__ASSIGNED TASK__:
Look through the data for the string "Bijoux". Copy every line where it is found.

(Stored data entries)
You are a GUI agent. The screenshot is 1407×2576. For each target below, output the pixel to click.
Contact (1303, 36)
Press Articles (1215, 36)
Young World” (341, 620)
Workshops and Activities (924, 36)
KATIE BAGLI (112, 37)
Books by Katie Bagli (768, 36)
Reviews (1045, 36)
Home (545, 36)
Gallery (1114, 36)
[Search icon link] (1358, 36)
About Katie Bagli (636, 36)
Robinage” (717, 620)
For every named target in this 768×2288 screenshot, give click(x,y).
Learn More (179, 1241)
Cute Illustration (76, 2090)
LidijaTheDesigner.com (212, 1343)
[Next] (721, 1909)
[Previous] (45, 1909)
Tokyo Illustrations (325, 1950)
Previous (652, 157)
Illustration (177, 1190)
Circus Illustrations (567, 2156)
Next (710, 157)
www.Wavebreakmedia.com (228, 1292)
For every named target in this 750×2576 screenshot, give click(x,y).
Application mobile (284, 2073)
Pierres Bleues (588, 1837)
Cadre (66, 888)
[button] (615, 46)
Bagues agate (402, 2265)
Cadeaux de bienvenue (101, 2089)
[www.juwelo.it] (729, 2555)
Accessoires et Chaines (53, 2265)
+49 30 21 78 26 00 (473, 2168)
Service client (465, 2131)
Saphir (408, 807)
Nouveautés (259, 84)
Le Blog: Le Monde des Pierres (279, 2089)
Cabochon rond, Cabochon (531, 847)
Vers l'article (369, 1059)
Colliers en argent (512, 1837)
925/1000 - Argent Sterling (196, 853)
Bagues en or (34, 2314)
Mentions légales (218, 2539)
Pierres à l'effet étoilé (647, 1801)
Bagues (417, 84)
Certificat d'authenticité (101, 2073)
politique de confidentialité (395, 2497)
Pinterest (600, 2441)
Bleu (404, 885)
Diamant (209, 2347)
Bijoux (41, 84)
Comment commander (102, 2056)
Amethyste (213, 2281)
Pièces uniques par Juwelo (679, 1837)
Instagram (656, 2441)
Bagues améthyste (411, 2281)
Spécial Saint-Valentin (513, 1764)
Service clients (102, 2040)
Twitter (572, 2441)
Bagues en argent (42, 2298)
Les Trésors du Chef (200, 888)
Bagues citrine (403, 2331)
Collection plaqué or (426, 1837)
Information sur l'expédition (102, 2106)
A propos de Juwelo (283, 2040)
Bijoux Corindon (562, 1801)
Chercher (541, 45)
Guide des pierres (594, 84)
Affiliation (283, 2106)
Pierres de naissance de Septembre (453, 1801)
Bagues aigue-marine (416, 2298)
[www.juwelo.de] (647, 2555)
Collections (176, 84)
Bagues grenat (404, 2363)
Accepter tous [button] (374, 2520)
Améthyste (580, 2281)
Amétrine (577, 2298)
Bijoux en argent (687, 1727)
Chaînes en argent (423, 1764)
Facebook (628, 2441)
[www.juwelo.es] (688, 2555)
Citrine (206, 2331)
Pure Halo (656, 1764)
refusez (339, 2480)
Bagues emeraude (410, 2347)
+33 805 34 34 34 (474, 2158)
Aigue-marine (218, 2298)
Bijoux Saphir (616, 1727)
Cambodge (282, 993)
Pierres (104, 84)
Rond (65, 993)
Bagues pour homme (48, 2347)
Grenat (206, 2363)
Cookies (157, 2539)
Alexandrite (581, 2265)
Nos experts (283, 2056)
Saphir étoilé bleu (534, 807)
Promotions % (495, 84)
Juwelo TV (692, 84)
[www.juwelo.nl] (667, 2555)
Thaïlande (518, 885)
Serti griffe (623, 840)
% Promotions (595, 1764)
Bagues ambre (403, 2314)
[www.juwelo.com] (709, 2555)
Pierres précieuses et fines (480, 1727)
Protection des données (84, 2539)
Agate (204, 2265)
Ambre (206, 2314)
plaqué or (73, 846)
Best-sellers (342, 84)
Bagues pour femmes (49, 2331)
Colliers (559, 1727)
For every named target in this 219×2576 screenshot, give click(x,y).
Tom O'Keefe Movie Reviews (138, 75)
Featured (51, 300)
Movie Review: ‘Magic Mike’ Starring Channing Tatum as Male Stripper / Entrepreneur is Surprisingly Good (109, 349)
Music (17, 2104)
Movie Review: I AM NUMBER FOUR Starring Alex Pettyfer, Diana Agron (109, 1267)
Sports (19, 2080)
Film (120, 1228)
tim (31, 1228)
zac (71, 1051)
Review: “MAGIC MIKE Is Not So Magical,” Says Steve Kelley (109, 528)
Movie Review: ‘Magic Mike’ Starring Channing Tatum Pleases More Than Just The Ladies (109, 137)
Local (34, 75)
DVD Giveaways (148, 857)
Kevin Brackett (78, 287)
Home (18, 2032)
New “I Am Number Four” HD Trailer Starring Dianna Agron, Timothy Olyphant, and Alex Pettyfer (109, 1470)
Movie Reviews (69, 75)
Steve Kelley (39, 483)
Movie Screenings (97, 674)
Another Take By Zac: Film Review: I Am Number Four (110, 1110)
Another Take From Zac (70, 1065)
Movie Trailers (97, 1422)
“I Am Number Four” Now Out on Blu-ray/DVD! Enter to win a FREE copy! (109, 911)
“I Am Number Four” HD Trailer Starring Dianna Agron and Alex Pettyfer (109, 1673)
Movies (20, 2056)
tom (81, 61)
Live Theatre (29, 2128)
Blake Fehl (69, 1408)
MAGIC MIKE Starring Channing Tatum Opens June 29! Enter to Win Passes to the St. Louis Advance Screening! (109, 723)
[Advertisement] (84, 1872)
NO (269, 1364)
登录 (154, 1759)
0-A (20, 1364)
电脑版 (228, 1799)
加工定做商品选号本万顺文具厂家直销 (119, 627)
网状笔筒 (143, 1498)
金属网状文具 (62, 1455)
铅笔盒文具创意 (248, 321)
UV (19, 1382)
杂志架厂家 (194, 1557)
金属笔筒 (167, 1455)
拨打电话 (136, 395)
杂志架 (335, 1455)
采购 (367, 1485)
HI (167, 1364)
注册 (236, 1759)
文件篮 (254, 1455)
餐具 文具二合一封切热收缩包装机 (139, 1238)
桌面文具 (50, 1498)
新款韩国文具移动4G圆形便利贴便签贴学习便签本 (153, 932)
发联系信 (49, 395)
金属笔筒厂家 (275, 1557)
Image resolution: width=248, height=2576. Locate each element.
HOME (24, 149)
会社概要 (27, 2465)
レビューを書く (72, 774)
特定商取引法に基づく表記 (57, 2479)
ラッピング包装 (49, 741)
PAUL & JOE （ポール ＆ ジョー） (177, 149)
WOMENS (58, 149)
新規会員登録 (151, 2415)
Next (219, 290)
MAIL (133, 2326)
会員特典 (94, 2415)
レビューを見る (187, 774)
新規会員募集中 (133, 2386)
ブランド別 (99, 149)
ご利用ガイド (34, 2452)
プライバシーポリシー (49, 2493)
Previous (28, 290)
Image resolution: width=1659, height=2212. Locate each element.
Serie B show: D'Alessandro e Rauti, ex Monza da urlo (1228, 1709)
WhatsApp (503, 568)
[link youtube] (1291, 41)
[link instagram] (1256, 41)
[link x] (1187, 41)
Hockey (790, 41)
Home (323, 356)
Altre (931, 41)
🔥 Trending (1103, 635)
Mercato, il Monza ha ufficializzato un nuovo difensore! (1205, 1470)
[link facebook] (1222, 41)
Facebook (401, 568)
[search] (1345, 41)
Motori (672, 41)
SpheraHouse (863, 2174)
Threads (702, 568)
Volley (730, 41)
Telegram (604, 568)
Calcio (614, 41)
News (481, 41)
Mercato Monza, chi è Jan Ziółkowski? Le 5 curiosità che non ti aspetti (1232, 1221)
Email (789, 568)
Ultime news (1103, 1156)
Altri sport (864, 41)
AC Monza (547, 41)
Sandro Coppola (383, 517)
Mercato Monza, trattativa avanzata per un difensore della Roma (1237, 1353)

__OUTPUT BELOW__:
Bijoux (41, 84)
Bijoux Corindon (562, 1801)
Bijoux en argent (687, 1727)
Bijoux Saphir (616, 1727)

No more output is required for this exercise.